= SELECTION =
▽

Four months after the state’s ticket bot law took effect, the legislature is considering a number of bills to extend and possibly expand a separate state law governing ticket sales. The law, which has been extended several times since 2010, expires June 30.
Any changes in the law would have a significant impact on the ticket industry since New York City is the home to Broadway and several professional sports teams. Ticket sales in New York totaled at least $3.8 billion in 2016, according to Attorney General Eric T. Schneiderman’s (D) office.
The ticket bot law, which took effect in February, criminalizes the use of computer software known as bots to buy up large amounts of tickets. A separate law, generally known as the ticket scalping law, governs ticket sales for entertainment and sports events.
One of the critical issues facing lawmakers is whether to simply extend the current law or enact changes that supporters say would make the ticket marketplace fairer for consumers.
Gov. Andrew M. Cuomo (D), in signing a one-year extension in 2016, said he wouldn’t sign another extension unless additional changes were made to the law. He appointed a working group to study the issue. Schneiderman is also pushing for a comprehensive bill, rather than an extension.

△

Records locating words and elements
▽

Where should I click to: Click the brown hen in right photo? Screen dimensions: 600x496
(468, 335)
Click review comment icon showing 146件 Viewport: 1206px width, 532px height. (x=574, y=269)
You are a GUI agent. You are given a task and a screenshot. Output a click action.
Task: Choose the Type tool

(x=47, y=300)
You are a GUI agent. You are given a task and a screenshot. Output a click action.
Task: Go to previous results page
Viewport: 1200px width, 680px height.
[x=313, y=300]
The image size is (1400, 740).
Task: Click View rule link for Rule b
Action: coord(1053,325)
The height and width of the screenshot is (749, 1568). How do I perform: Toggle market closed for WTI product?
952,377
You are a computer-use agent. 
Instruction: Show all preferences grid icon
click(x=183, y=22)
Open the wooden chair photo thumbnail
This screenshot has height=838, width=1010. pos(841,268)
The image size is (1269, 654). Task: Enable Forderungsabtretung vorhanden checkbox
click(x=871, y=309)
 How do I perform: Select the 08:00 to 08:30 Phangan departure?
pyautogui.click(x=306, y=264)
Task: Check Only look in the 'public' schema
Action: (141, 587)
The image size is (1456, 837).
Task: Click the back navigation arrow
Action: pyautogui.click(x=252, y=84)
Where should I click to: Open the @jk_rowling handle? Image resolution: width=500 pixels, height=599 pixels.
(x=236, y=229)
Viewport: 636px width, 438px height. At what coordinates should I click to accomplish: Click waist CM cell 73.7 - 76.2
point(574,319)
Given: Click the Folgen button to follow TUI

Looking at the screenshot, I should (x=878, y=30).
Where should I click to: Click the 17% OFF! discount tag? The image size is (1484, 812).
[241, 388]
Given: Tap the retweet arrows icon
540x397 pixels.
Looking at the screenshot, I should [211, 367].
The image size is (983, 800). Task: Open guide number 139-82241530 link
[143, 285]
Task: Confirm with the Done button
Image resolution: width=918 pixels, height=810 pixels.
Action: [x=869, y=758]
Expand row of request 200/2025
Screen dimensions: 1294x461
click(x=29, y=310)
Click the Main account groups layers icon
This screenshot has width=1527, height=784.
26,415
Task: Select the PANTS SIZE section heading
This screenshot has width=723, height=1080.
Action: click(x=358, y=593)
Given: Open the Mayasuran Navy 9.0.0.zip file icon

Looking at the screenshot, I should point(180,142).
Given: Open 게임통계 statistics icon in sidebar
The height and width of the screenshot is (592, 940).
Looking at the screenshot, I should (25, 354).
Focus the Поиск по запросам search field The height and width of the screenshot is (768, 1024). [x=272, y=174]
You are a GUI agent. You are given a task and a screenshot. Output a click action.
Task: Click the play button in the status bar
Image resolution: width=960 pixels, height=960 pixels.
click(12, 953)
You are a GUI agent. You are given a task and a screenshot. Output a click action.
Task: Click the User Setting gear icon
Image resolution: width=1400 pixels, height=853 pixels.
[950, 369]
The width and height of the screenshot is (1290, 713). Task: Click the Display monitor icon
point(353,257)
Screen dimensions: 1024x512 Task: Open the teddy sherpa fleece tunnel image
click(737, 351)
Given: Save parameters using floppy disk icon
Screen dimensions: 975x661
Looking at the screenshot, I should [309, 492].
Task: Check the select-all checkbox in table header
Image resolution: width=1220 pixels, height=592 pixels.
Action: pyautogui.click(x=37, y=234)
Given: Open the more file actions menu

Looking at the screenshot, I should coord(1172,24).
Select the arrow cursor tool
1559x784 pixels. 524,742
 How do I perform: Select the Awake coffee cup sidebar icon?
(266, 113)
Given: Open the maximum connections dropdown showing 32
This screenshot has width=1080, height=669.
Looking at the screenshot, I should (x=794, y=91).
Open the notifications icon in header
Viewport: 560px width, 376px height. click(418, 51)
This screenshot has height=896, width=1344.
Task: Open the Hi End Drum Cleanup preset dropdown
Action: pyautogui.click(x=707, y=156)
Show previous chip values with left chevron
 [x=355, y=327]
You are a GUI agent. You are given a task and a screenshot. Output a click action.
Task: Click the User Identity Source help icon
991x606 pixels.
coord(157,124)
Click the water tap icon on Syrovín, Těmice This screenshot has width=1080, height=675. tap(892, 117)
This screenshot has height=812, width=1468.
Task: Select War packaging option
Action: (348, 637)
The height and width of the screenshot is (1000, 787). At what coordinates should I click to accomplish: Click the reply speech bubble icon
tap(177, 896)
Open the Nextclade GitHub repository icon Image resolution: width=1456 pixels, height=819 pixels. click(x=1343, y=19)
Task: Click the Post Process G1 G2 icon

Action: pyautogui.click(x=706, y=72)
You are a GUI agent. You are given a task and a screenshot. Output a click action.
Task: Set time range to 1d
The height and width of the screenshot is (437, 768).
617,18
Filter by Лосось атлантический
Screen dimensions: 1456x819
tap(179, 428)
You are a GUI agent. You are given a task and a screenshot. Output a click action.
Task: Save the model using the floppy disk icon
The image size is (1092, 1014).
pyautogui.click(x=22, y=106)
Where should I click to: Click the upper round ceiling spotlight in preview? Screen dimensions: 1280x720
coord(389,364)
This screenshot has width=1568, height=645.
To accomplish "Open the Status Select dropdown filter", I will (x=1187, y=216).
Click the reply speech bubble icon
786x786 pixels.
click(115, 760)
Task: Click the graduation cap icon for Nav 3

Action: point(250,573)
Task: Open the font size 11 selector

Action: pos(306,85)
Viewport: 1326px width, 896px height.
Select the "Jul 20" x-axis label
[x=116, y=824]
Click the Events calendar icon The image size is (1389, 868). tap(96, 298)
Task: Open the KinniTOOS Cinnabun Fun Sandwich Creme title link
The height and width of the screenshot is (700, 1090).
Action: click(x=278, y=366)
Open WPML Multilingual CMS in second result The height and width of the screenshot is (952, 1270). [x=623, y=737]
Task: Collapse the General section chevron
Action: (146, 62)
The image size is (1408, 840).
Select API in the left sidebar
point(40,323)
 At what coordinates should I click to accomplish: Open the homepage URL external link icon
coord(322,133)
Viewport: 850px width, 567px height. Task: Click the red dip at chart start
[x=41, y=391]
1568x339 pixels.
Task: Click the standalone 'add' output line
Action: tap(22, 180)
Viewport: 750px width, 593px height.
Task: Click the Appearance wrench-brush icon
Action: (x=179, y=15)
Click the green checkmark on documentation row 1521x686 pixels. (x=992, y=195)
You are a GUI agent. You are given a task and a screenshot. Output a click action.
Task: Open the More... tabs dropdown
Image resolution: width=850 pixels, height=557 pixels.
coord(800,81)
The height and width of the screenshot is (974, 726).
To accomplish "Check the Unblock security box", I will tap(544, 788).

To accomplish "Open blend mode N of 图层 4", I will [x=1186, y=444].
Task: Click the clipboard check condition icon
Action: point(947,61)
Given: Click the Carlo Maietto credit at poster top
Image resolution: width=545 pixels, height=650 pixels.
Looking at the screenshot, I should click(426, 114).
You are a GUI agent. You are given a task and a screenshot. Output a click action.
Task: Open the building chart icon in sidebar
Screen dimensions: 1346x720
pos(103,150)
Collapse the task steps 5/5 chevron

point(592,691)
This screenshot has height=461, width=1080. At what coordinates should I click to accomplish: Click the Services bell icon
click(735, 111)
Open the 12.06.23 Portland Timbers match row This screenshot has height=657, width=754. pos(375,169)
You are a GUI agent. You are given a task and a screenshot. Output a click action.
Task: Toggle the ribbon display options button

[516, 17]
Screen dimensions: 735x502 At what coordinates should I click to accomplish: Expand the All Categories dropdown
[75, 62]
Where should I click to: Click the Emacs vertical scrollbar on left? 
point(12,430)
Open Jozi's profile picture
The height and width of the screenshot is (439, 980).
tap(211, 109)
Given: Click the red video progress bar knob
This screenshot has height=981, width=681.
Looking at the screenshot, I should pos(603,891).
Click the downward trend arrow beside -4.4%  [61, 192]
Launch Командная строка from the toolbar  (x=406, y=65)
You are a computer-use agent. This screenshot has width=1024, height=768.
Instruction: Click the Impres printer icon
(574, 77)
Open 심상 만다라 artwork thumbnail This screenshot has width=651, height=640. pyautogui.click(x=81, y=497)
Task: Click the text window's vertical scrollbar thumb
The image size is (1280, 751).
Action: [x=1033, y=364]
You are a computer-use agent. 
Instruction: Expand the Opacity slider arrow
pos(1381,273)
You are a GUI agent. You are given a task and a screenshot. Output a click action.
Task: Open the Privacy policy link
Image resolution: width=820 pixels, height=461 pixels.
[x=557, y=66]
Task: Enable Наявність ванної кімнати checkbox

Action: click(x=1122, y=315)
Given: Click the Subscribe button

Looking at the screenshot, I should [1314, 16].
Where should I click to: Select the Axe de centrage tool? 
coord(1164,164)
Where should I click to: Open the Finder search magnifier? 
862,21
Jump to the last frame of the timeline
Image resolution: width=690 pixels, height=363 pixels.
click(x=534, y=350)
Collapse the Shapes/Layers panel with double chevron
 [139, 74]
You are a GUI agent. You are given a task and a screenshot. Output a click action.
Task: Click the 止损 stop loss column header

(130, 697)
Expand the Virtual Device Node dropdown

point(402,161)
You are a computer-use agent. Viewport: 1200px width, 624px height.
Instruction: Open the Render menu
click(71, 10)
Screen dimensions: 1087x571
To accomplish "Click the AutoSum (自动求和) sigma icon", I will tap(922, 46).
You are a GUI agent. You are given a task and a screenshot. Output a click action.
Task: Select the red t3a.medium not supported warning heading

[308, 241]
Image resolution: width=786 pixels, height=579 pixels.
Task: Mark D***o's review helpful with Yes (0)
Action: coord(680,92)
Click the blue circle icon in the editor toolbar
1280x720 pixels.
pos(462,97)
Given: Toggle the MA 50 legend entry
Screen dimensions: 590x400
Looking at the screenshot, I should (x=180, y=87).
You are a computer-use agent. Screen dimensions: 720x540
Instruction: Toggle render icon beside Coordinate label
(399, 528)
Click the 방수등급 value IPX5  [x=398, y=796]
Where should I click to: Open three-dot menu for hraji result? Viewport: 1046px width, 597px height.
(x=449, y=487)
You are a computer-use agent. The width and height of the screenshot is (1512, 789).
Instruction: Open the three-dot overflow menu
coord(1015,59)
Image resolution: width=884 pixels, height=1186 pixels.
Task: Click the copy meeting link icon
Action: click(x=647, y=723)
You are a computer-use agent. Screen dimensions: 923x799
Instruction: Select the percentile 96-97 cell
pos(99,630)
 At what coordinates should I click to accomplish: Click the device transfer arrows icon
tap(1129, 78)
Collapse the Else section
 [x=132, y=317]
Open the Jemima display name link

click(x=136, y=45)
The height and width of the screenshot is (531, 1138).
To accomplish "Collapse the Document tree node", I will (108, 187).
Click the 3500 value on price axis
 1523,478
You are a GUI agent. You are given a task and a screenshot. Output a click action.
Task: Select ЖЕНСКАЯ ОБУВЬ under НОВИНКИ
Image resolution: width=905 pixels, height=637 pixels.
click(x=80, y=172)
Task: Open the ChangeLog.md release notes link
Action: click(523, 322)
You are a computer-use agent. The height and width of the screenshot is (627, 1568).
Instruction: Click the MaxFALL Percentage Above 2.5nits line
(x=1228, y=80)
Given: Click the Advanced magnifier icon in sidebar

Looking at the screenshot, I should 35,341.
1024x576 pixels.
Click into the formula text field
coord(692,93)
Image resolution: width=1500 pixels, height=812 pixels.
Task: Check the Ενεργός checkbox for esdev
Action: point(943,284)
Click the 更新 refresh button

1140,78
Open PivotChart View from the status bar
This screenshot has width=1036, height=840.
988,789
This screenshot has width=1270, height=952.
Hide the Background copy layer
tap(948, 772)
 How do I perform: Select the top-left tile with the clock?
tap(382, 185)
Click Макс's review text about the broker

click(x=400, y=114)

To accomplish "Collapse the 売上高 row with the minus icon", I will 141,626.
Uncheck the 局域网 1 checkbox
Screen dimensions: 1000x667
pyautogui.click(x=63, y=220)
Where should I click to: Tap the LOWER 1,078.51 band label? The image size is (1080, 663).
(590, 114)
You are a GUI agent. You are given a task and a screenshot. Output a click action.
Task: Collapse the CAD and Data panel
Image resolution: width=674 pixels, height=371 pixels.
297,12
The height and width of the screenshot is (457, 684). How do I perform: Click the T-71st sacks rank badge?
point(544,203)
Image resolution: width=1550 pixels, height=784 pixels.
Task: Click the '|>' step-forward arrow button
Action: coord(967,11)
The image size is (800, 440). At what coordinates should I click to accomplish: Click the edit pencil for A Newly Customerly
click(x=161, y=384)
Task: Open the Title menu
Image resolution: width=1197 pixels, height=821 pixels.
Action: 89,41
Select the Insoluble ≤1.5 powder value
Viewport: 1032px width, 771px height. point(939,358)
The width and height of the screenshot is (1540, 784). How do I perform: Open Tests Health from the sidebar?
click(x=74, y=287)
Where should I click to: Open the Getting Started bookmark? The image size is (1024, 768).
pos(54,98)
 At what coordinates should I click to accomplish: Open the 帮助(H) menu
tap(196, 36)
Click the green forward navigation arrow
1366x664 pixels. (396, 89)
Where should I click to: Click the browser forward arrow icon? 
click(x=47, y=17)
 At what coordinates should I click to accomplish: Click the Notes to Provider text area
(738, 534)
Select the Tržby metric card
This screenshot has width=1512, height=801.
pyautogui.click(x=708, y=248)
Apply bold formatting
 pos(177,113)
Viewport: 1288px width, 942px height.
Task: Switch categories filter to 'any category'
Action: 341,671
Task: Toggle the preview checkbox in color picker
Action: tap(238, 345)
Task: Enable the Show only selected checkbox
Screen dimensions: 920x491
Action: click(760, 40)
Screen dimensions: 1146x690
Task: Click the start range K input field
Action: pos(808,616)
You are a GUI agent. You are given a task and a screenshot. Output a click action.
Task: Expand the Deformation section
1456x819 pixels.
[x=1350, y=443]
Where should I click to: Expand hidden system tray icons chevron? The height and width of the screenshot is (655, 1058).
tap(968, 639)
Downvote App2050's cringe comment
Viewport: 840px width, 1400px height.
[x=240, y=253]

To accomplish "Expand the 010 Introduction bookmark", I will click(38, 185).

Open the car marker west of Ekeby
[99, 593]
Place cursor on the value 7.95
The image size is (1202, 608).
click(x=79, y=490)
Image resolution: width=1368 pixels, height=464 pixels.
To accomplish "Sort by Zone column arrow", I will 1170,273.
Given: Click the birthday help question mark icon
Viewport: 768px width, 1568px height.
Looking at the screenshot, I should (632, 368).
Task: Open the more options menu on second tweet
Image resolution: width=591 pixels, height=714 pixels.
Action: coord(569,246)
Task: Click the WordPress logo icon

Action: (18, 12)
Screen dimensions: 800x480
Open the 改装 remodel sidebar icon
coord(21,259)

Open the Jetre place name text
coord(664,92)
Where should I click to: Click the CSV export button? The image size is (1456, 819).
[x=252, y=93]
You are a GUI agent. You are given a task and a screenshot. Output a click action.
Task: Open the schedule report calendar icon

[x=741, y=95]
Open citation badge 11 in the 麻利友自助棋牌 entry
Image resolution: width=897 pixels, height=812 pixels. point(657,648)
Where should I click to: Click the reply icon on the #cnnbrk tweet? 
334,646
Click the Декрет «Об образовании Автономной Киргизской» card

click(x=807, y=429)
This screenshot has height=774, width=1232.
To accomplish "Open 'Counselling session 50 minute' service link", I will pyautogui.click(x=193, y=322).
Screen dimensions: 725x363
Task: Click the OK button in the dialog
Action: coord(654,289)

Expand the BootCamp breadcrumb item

△

= GOAL A =
Answer these questions about the ticket law text, one line each:
(i) On what date does the ticket scalping law expire?
(ii) How much did ticket sales in New York total in 2016?
(iii) In what month did the ticket bot law take effect?
= GOAL B =
Change "Broadway" to "Lincoln Center" in the ticket law text, from "Any changes in" to "Schneiderman’s (D) office.", and write out that stretch.
= GOAL C =
Go on with the text on New York's ticket sales law from where it stops.

= OUTPUT A =
(i) June 30
(ii) At least $3.8 billion
(iii) February

= OUTPUT B =
Any changes in the law would have a significant impact on the ticket industry since New York City is the home to Lincoln Center and several professional sports teams. Ticket sales in New York totaled at least $3.8 billion in 2016, according to Attorney General Eric T. Schneiderman’s (D) office.

= OUTPUT C =
“Department of State officials have been meeting with industry stakeholders for months to gather information and help craft further reforms to strengthen consumer protections,” Rich Azzopardi, a spokesman for the governor, told Bloomberg BNA May 22. “Those discussions remain ongoing.”
Ticketmaster issued a statement saying it looks forward to “engaging with legislators in Albany on ways to continue giving artists, teams and venues in New York State more tools for selling their tickets and engaging with their fans.”
Laura Dooley, senior manager of state government relations for StubHub, told Bloomberg BNA in a May 23 email that the company “supports the extension of the New York state ticket statute, which benefits fans by ensuring consumers have choice and competition in the ticket market.”
The National Association of Ticket Brokers trade group declined a Bloomberg BNA request for comment.
Schneiderman, whose January 2016 report on the ticket industry laid the groundwork for state action, is calling for three primary changes in the law. He wants a limit on ticket holds and pre-sales; a ban on the speculative sale of tickets—sales by ticket brokers before they have the tickets in hand; and a requirement that online ticket resale sites provide a space where ticket brokers can post their license information.
Ticket brokers are currently required to post their license information but are not able to do so on resale sites, according to a May 18 letter to legislative leaders from Brian K. Mahanna, Schneiderman’s chief of staff.
“This means that, with every transaction, brokers are violating the law and consumers are deprived of their right to know if they are purchasing from a professional seller,” Mahanna said in the letter.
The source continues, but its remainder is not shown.